イヴリンから聞いた、“母親のルーツを辿りたい”というあの言葉を、この二人に話してもいいのだろうか。
彼女は、特に言いにくそうにしていたわけでもなく、大したことないと言って、俺に話してくれてはいたが……。
いや、駄目だ。俺の口からは言えない。
言えることとしたら……。
「イブリンは、毎晩遅くまで我が家の書庫から本を借りてきて、勉強をしていましたね。」
「勉強? 一体何のだ。」
「私が見た本のタイトルのは……“素人でもできる家庭菜園”、“これであなたも天才料理人! ”、“はじめよう、DIY! ”などですかね。」
イヴリンは、平民として生きていくために使えそうな様々なスキルを、生真面目にも、本から習得しようとしていた。
そんな彼女を見た俺は、なんとなくだが、本で学べるものではないと思ったので、我が家の庭師や料理人、用務員を紹介してやったのだ。
実際にそれらを本業とするプロの人間から直接指導を受け、体験することで、一人でもすぐに実践できそうだ、と言って、彼女はとても喜んでくれた。
確かあの時、初めて俺に心からの笑顔を見せてくれたような気がする。
……可愛かったな。
と、俺が彼女との思い出に浸っていると、王太子とフリッツ・オークモスが何やらコソコソ話しを始めた。

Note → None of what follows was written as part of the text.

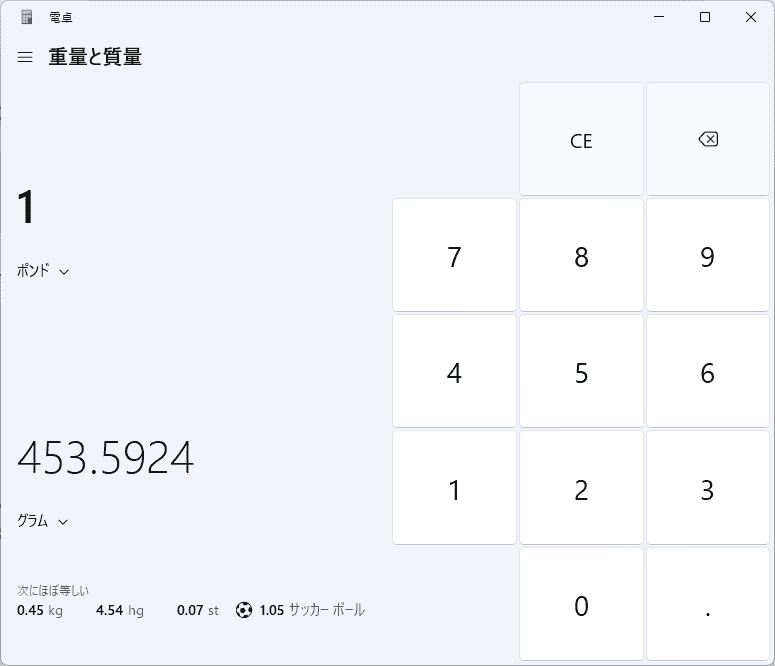Tap the number 9 key
This screenshot has height=666, width=775.
(708, 257)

「……家庭菜園? 料理人? ……ディ、ディーアイワイ? ……とはなんだ? ……君はわかるか?」
「家庭菜園と料理人まではわかりますが、ディーアイワイは……申し訳ございません殿下、存じあげません……。」
っふ、都会っ子だな……。
「DIYは、ざっくり言えば大工仕事のことです。王太子殿下や侯爵家のご子息には縁のない言葉ですよ、お気になさらないでください。」
「……しかし、彼女はなぜ大工仕事の本を……?」
「家庭菜園と料理についてもです。まさか、自分で野菜を育て、調理して食事をするつもりだということでしょうか……。」
各々がイヴリンの行動について勝手に考察しているその様子を、俺は客観的に見ていたが、なかなかに面白い。

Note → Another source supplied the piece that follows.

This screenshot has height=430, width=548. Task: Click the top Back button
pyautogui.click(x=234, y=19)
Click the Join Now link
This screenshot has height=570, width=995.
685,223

そして二人は最後には視線を上に向け、妄想を膨らませたのだろう……。
「「……イヴリンの手料理……か。」」
と、同時に呟き、勝手に頬を染めていた。
おい、そこハモるな。似た者同士か。
それに、なんか話が反れているぞ。
俺は心の中で盛大にツッコミを入れながら、目を細めて無言で二人を眺めていたのだった。

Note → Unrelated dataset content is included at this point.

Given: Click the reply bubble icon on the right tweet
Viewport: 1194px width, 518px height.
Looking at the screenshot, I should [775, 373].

最終的に二人は、“イヴリンの消息が掴めたら教え合おう”と……お前が一番絶対に教えないくせに、何言ってんだ、と思うような事を言って、慌ただしく帰って行った。
イヴリン、あの二人には絶対に見つかるなよ。
イヴリン……俺だけが君の居場所をわかっていればいい。何かあればすぐに駆けつけるからな。